Texas residents may not be familiar with a recent case from Illinois, but will no doubt be interested in the results. The couple involved is now facing up to five years in prison after admitting to fraud. They concealed nearly $112,000 from a legal settlement when they applied for bankruptcy.
The couple owed nearly $25,000 to their creditors, and decided that filing for bankruptcy would be a good option for their financial situation. However, at the same they, they repeatedly failed to disclose that the husband was subject to receive $112,000 from a class action lawsuit involving a pharmaceutical product. The fraud from hiding this sizable asset from a U.S. trustee has resulted in much more trouble than the $25,000 they originally owed.
The couple is facing jail time — and up to a $250,000 fine.

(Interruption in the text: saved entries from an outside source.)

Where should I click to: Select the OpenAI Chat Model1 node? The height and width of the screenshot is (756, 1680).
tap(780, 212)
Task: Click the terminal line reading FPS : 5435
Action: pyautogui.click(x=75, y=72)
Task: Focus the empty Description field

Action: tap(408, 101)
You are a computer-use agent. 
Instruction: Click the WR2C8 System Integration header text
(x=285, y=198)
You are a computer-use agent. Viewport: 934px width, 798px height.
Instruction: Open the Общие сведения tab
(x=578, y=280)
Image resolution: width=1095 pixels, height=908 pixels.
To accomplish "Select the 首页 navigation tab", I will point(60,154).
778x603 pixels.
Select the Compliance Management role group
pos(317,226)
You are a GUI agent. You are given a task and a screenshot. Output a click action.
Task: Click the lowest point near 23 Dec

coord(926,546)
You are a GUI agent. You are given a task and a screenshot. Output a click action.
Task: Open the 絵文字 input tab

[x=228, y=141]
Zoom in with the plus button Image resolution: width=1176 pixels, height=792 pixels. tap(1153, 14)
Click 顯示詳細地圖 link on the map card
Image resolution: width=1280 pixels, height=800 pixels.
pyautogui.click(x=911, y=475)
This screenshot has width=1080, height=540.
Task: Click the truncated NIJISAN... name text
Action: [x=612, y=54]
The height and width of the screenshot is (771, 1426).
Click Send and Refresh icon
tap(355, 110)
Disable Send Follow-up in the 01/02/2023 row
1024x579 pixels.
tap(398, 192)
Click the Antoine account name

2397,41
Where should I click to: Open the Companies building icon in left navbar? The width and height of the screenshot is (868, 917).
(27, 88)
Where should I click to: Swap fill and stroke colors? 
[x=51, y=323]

Though most families who are in debt are not also simultaneously involved in a class-action lawsuit with a large potential settlement, it is imperative to disclose all possible assets during the bankruptcy process. Obviously as this case shows, the failure to do so is taken serious by the legal system and can result in being in an even worse-off position than before.
Filing for protection under the Bankruptcy Code is meant to provide consumers with a fresh start, not be a punishment. Families who are in need of financial help may want to consider speaking with an experienced bankruptcy attorney to determine if it is the best option for their situation.